What in the world is happening here?

An slave girl is being manipulated by her owners for considerable profit.

This girl has a peculiar talent for what the author of Acts calls “divination” –

what others might call wise and insightful, in this case is considered ‘evil possession’

Wise and insightful, I say – because she has, in this instance,

identified Paul and his crowd as

“slaves of the most high God, who proclaim …a way of salvation.”a

not once, but many times.

Paul becomes very much annoyed – casts out ‘the demon’

and cuts off a very lucrative source of income.

Paul’s momentary act of frustration nets him a perfunctory trial and a night in the town lock-up.

The story of their incarceration – and liberation; not to mention their jailer’s salvation –

I would leave for another day.

For the moment I am struck by the seeming inconsistency here.

Does this mean that it’s okay to offer a message from God,

but it is ‘demon possession’ if you identify others as the bearers of God’s message?

This makes me wonder if Paul’s memory had failed him.

Not too long ago, his was the voice from outside the community;

it was his message – his conversion –

his proclamation of God’s saving grace in Jesus Christ

that frustrated and troubled the followers of Jesus.

It seems to me that no one is entirely comfortable

hearing the good news come from an unexpected source.

Slave girls and zealots – neither of these are points of view that we are able to understand –

and what we often fear what we don’t understand.

So what does it take, to make these strange voices sit well n our eager ears?

What is the difference between Paul the Zealot, and Paul, our brother?

Could this slave girl not have made the journey

from frustrating outsider to friend and fellow believer?

(her message suggestion some understanding, if not sympathy…)

Was Paul’s reaction justified, or was he only giving us a glimpse of how hard it is to find that unity that Jesus prayed for on the night of his arrest…?

It is a question worth asking

as throughout the church, practical considerations cause us to reconsider

the differences that divide the body of Christ.

We have all encountered those differences – they are real, and hurtful, and frustrating.

They exist within congregations – denominations – and across the spectrum of Christian belief,

and every voice (mine included) believes the solution is possible,

if only there were more listening and less arguing…by “them”.

And it is worse when the voices you hear proclaiming their convictions

comes from beyond your own understanding – your own ‘comfort zone’.

Paul knew the place of slaves in his culture –

he had heard the rumours about this girl and her ‘keepers’ –

suspected that there was something going on that was not from God.

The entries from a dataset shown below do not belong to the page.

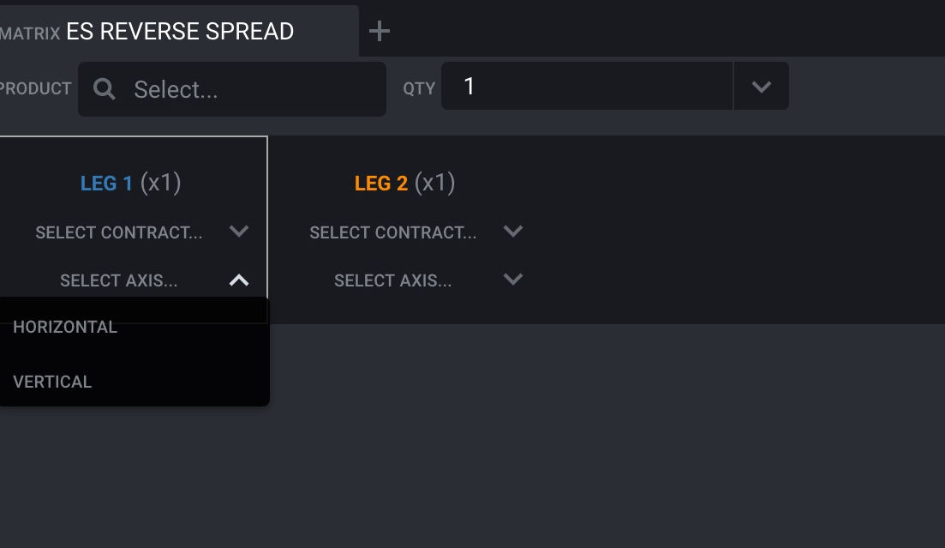Open Leg 2 SELECT AXIS label
This screenshot has height=548, width=945.
(393, 280)
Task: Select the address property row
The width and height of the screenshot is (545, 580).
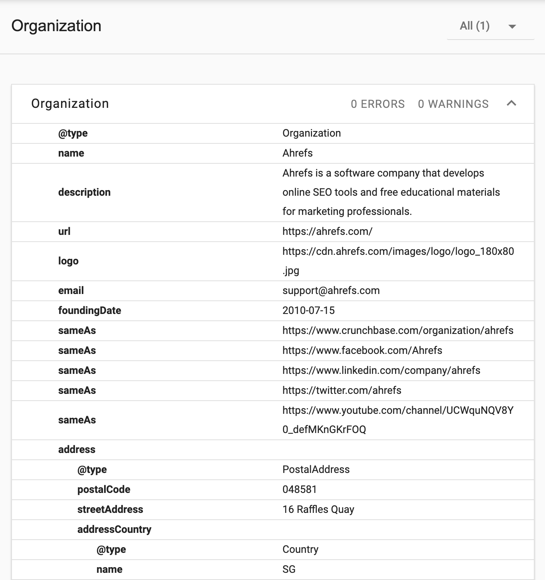Action: (77, 449)
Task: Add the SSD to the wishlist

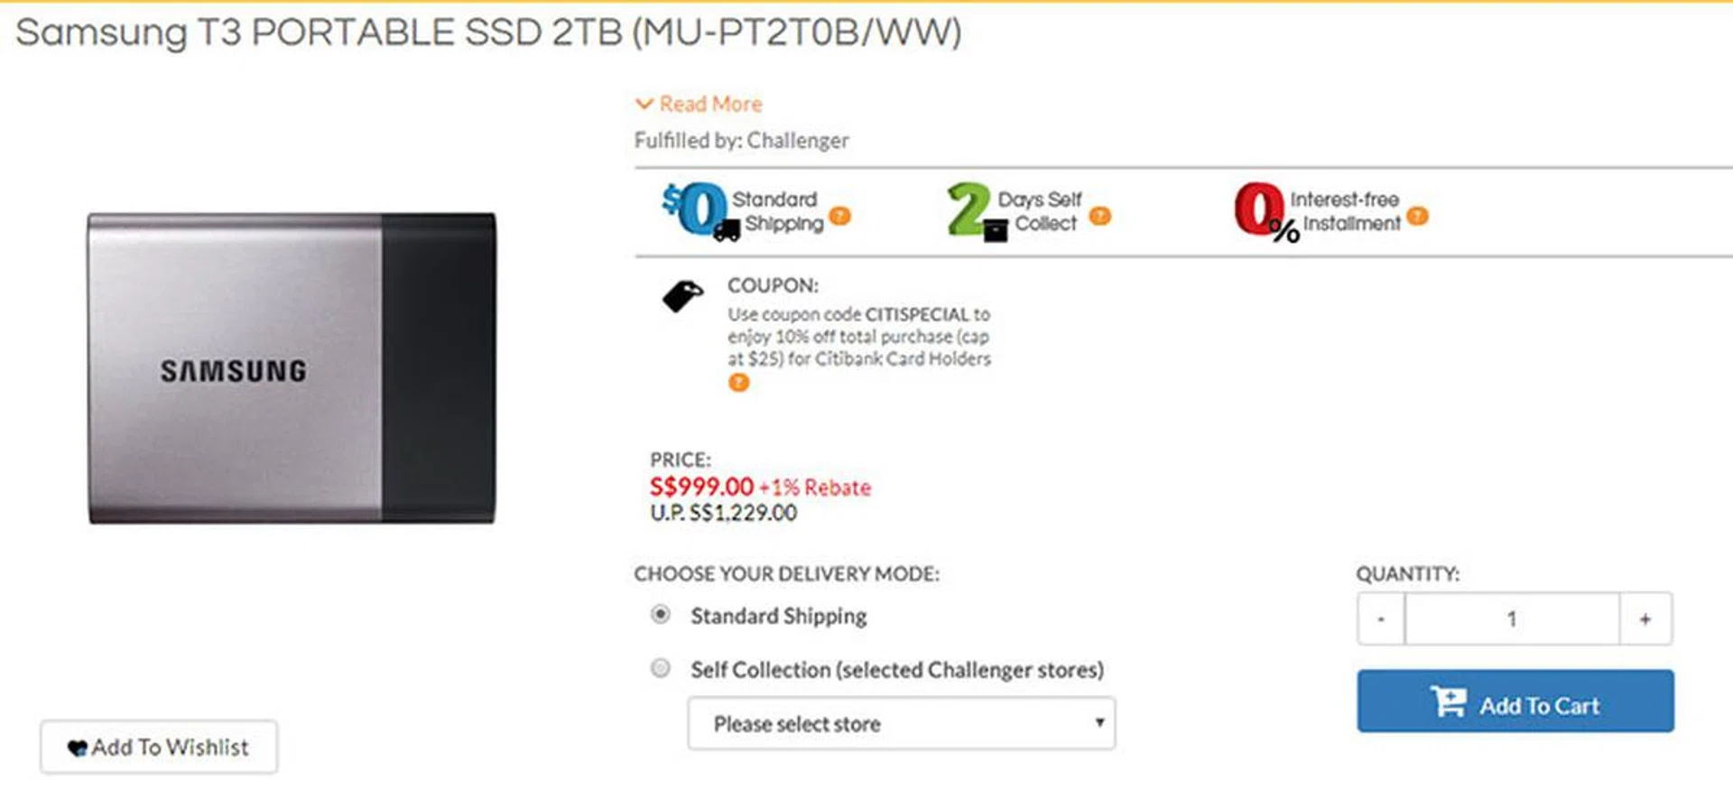Action: coord(159,748)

To hear her declaration must have been unsettling.

Perhaps he had been wrong about her.

Could God use such a one as this to draw people to the gospel?

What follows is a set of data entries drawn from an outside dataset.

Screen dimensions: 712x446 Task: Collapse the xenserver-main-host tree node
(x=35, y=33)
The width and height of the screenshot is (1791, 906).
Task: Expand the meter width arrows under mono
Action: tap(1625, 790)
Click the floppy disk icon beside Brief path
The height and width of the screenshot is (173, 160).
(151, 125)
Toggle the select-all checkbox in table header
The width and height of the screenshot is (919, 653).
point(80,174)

No less shaken are we, when someone from outside the community comes

and points to the truth in a way that we find strange.

For me it is that strangest of phenomenon – the internet preacher.

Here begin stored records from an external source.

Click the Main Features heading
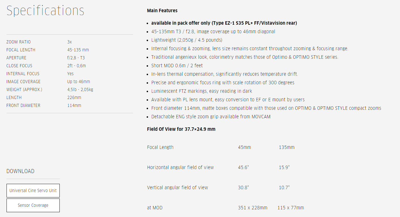 coord(162,11)
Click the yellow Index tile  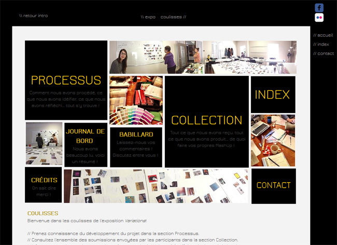click(273, 94)
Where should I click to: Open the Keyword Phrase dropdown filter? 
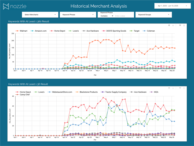pyautogui.click(x=78, y=15)
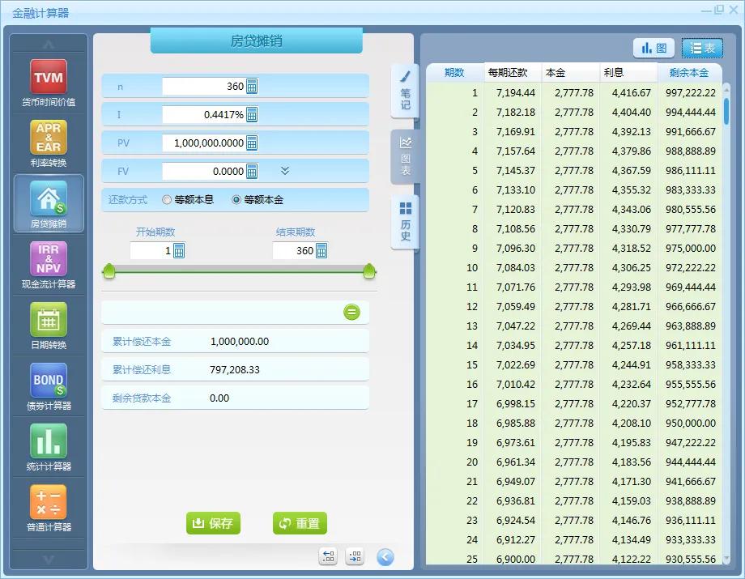Viewport: 745px width, 579px height.
Task: Expand more fields with the double chevron
Action: pyautogui.click(x=285, y=171)
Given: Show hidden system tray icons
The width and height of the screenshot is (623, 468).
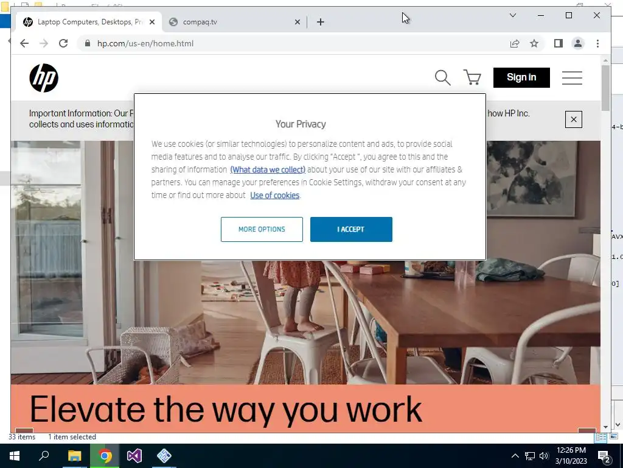Looking at the screenshot, I should [x=515, y=456].
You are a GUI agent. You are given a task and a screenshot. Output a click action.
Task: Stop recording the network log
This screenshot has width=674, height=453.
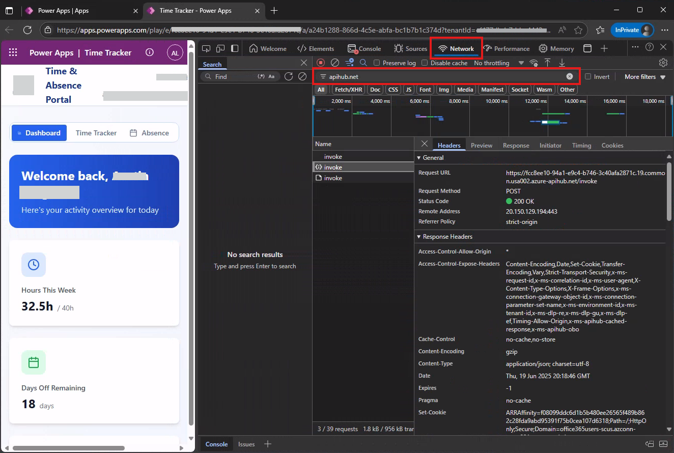coord(320,62)
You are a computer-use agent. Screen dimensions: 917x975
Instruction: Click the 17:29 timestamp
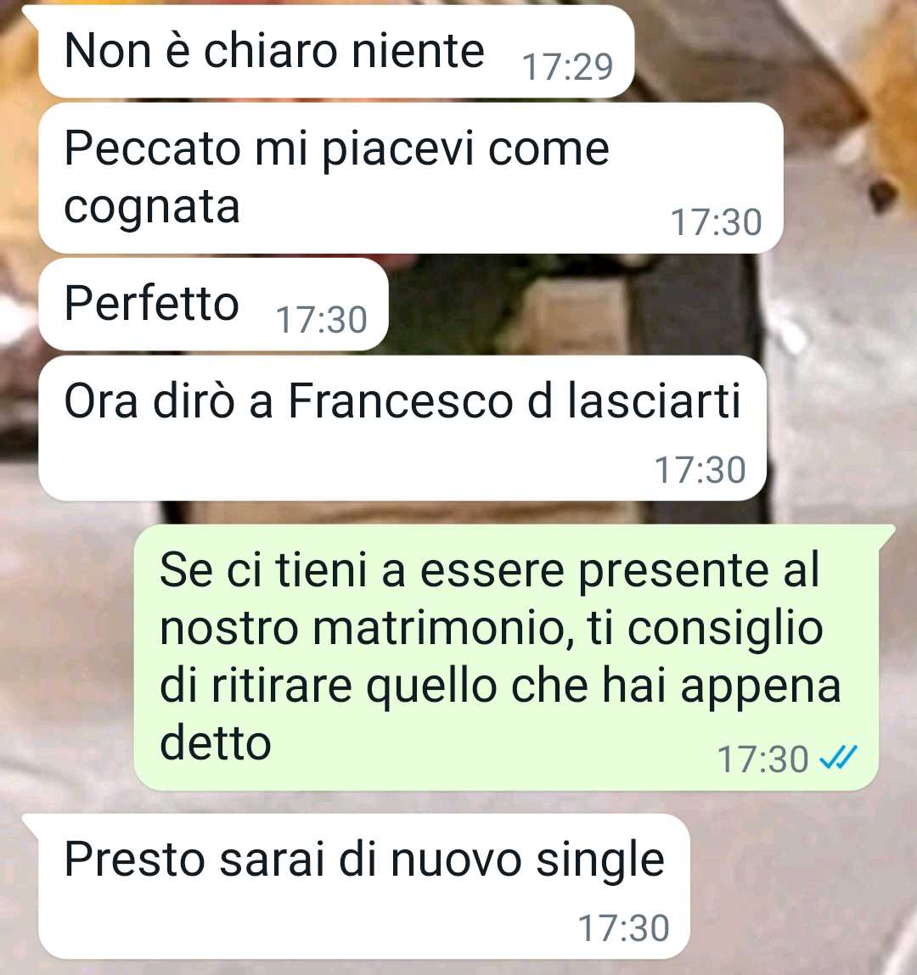click(x=567, y=66)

Faceless, unknown, and fully comfortable in their on-line world.

Virtual church seems a complete contradiction to me, yet there are many who claim that church in any other form has lost their trust – this is the wave of the future.

The unnerving thing for me, is that these folks have some very keen insights

into things like trust and belief – they seem to have had a very real experience of the risen Christ, even though they describe that experience in ways that I don’t understand.

Are they right – are we?

Paul’s experience suggests there is a choice to be made – though we never discover what that girl does with the “freedom” that Paul offered her –

but Jesus prayer suggests that we should expect something else.

A broader experience of faith –

a more diverse understanding of God in Christ –

a unity that does not mean everyone thinks, acts and believes in the same way.

A unity from God, in and through the risen, reconciling Christ,

is what we should be looking for – what we have been promised.

Such unity means putting aside prejudice and preconception.

It means opening ourselves to new, and often frightening experiences in faith.

It may even mean learning a new language;

the language of the street – or of today’s youth – or technology.

If we allow ourselves the chance to learn – the chance to listen –

we may discover God is offering us a chance to grow in faith.